Marriage penalties typically occur when two individuals with similar incomes marry. Prior to the Tax Cuts and Jobs Act (TCJA), the marriage penalty was especially pronounced for medium- to high-income earners because the income tax brackets for married couples at the top of the income tax schedule were not twice as wide as the equivalent brackets for single individuals. Currently, however, all tax brackets for married filers are exactly double those for single filers, except for the top 37 percent marginal rate. As such, marriage penalties are generally only felt at very high income levels.
An unmarried couple with equal incomes that earn a combined $1,000,000 would have a total tax bill of $328,837.80 ($292,979.00 from the individual income tax, $30,458.80 from the payroll tax, and an additional $5,400.00 from the Medicare surtax). If they were to get married, they would be hit by a relatively small marriage penalty of $890.60 (Table 2). This penalty comes from two different taxes.
First, the narrower top tax brackets for married individuals push more of their taxable income into the 37 percent marginal tax bracket. In addition, their combined income as a married couple would push their income to be more greatly affected by the Medicare Surtax of 0.9 percent on income over $250,000. When unmarried, both only had to pay the Medicare surtax on less than half their income because the surtax only applies to income over $200,000 for singles.
For low-income individuals, the Earned Income Tax Credit (EITC) has a significant impact on marriage penalties and bonuses.

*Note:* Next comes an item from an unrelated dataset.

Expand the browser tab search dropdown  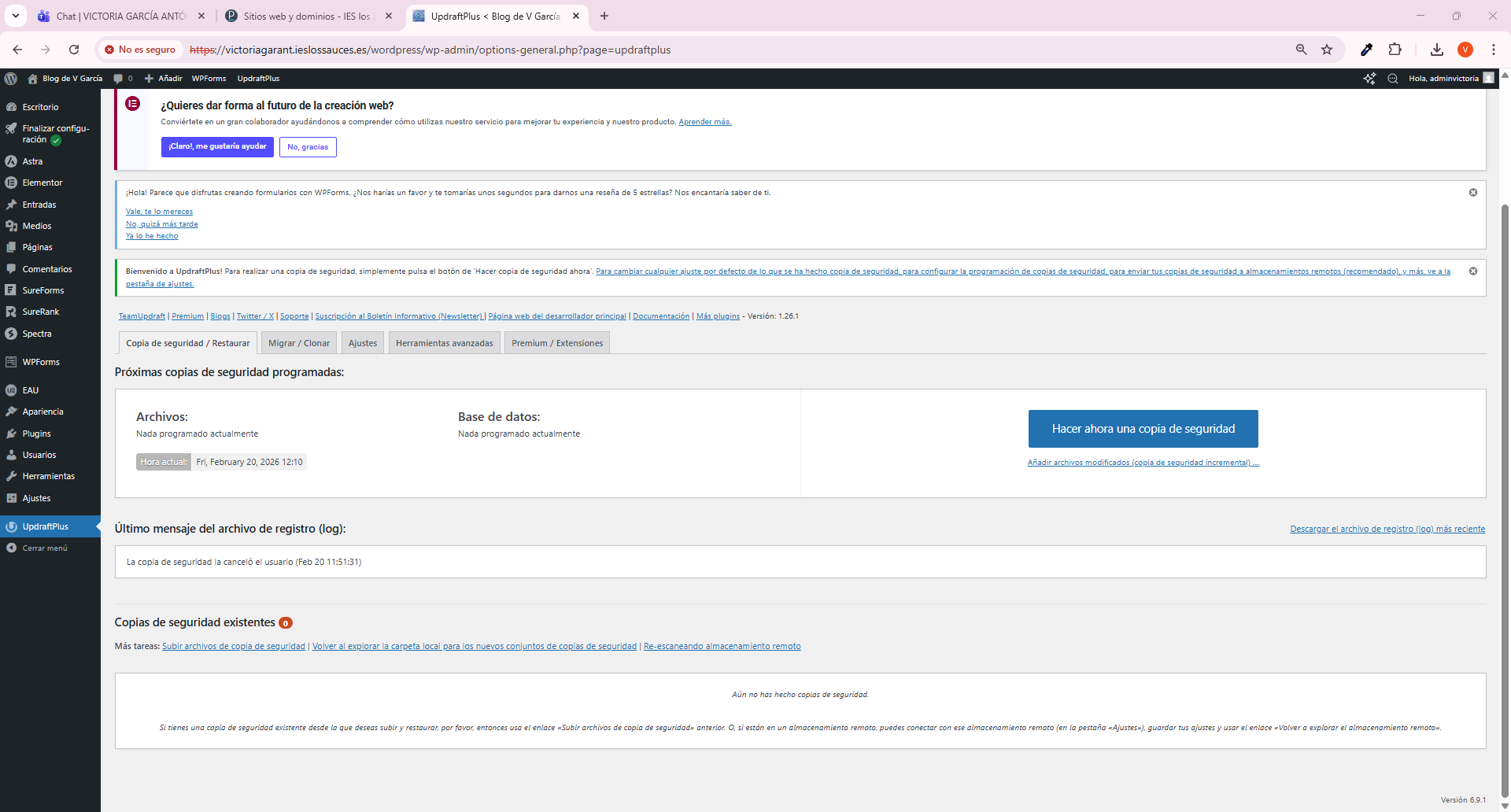point(16,16)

Adding one partner’s income to the other partner’s income can easily push the combined income of the couple into the phaseout range, or further into the phase-in of the EITC, resulting in a reduction or increase of the couple’s combined after-tax income.
Table 3 shows an example of a couple with equal incomes of $15,000 ($30,000 combined) with one child. Unmarried, their total tax bill would be -$2,296.71 due to the partial refundability of the $2,000 Child Tax Credit (CTC) and the $3,468 EITC received by the individual who claimed the child. If they were to marry, their combined tax bill would still be negative, but they would face a marriage penalty of $618.60.
There are two reasons why this couple is hit with a penalty. First, when the couple is unmarried, one individual can claim head of household, which provides a larger standard deduction and wider tax brackets. When married, the couple loses the benefit of head of household status, which results in higher combined taxable income.
Second, as an unmarried couple, one of the parents could claim their child for the EITC and receive the full amount of $3,468.00 with the income of $15,000 (Figure 1). However, when married, their total income of $30,000 pushes them into the phaseout range of the EITC, reducing the credit amount by about $1,000.